▶ _EXERCISE BRIEF_
Look through the records below for the line with "SBD Blog (118, 12)". Return that line and each one after it up to and including the line with "successbydesignplanners (88, 2545)", exactly.

▶ _DATA FOR ANALYSIS_
━━━━

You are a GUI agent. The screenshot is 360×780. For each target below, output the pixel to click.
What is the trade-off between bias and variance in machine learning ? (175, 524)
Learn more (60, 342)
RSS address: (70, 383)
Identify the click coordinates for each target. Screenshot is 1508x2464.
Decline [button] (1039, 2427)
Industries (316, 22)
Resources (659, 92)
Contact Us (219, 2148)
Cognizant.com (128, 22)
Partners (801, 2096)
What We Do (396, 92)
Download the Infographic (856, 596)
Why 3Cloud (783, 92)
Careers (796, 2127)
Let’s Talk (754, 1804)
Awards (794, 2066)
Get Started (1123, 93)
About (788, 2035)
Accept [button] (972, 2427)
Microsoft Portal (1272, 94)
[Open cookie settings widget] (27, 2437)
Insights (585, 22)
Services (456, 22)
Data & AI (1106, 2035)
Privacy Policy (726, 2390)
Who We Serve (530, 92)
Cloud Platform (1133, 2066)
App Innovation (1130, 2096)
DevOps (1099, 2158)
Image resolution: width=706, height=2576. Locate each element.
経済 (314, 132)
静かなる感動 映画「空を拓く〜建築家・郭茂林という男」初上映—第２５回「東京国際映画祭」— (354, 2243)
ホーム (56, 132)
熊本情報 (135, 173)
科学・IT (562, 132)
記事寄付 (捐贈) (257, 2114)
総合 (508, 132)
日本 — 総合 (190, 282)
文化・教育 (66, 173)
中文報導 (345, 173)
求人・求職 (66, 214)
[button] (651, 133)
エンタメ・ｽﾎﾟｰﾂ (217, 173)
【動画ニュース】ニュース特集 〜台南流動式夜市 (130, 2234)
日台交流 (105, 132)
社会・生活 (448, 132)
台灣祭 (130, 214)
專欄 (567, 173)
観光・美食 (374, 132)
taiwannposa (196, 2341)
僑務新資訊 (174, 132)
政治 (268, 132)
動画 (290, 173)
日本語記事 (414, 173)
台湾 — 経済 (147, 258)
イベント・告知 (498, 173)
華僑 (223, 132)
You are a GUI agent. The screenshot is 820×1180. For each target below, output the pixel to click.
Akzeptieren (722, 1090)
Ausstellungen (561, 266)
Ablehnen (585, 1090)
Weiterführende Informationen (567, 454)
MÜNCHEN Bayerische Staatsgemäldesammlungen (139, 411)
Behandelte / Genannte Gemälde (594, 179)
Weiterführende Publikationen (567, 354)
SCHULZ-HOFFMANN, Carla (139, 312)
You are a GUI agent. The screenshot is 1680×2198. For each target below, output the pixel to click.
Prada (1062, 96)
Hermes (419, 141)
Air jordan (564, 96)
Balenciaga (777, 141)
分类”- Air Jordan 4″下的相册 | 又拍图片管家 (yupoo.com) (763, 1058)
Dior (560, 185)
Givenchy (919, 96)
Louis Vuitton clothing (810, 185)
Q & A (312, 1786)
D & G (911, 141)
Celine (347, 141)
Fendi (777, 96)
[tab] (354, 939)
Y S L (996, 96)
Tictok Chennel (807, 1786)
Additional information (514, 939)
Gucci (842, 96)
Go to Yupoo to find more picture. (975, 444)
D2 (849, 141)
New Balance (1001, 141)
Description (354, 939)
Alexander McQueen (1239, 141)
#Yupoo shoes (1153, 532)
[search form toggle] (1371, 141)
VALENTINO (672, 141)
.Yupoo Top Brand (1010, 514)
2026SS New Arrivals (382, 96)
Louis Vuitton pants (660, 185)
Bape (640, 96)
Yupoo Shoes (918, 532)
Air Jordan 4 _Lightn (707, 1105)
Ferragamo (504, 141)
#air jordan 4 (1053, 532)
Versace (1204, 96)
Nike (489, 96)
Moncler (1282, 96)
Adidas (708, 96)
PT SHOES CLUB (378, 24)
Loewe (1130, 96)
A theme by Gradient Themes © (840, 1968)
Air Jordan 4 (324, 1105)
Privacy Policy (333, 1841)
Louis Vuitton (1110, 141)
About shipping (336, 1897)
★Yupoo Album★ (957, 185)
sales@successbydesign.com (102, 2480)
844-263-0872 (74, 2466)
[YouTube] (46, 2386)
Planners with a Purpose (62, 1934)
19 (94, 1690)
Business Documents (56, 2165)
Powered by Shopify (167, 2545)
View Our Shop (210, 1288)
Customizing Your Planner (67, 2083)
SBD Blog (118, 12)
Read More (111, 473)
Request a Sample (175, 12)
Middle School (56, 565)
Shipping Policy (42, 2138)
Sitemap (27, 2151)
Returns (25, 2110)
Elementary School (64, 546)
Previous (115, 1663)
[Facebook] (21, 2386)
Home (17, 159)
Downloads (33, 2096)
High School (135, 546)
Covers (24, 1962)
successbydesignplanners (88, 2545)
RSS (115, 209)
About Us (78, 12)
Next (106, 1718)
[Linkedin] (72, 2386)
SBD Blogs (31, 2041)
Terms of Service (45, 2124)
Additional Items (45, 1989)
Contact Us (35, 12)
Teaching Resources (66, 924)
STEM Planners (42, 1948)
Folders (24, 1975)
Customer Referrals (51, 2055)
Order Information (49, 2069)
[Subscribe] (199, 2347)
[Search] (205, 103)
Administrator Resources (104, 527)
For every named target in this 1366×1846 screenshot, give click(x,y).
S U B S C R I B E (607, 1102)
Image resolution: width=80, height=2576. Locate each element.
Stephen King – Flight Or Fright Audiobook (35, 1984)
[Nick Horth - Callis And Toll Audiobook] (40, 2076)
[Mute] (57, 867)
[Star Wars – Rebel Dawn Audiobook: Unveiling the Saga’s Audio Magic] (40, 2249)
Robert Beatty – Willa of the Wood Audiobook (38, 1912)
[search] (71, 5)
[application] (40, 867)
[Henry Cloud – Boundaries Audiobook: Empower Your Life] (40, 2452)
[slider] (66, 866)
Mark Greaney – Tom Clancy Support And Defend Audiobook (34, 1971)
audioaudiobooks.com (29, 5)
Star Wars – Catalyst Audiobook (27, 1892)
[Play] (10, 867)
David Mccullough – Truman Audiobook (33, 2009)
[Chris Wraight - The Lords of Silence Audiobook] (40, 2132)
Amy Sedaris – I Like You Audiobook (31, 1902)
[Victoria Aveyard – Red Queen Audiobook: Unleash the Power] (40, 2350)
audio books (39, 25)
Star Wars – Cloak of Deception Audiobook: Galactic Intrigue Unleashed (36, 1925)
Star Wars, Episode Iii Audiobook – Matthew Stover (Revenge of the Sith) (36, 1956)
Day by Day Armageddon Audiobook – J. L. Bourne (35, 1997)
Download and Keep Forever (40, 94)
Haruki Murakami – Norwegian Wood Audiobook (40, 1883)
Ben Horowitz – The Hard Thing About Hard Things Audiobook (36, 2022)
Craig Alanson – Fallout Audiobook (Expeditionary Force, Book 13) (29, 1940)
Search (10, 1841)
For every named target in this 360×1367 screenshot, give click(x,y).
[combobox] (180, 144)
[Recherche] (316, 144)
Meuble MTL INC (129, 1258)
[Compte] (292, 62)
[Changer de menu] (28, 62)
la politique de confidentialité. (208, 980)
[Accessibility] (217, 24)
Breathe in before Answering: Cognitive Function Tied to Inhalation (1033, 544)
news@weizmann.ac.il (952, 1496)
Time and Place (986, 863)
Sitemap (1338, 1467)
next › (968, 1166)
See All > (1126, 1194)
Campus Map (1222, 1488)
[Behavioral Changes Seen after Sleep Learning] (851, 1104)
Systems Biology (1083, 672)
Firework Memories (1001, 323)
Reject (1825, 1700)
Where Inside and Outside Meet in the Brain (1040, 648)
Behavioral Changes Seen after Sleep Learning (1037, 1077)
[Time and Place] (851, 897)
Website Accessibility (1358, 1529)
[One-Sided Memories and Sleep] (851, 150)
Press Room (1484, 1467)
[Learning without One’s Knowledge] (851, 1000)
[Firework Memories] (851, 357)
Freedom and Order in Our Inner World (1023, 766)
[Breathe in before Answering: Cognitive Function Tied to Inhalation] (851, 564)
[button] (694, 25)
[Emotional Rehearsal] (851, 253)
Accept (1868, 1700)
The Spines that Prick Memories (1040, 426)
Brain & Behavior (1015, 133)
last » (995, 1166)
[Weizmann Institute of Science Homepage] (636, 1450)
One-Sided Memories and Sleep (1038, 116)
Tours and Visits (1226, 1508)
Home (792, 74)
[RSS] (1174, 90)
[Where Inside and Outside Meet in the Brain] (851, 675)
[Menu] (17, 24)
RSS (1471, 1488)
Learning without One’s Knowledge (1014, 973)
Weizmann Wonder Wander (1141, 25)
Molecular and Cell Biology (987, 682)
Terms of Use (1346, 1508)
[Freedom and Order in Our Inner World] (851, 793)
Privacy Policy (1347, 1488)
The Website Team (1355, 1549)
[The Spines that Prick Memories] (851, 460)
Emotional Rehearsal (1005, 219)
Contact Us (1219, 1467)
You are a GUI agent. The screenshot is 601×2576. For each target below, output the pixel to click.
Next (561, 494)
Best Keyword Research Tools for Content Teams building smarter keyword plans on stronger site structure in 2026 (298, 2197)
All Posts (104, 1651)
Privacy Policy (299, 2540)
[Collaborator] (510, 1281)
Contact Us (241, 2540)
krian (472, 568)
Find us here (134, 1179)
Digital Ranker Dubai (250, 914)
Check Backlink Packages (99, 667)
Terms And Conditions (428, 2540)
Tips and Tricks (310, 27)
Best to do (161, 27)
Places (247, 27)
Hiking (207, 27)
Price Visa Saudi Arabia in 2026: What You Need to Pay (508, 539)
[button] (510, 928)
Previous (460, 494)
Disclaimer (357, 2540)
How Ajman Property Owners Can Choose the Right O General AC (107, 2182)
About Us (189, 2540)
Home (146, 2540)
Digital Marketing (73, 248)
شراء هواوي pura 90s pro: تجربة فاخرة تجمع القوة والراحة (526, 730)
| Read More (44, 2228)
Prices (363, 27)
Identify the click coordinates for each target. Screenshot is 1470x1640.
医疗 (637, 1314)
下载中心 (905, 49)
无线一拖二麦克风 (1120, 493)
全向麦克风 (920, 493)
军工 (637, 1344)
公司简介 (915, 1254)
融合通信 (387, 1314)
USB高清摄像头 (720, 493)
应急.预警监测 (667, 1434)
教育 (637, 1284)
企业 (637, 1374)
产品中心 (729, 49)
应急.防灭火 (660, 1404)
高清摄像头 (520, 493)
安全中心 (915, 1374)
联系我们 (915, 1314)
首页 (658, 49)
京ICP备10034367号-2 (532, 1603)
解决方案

━━━━

▶ _TASK RESULT_
SBD Blog (118, 12)
Read More (111, 473)
Request a Sample (175, 12)
Middle School (56, 565)
Shipping Policy (42, 2138)
Sitemap (27, 2151)
Returns (25, 2110)
Elementary School (64, 546)
Previous (115, 1663)
[Facebook] (21, 2386)
Home (17, 159)
Downloads (33, 2096)
High School (135, 546)
Covers (24, 1962)
successbydesignplanners (88, 2545)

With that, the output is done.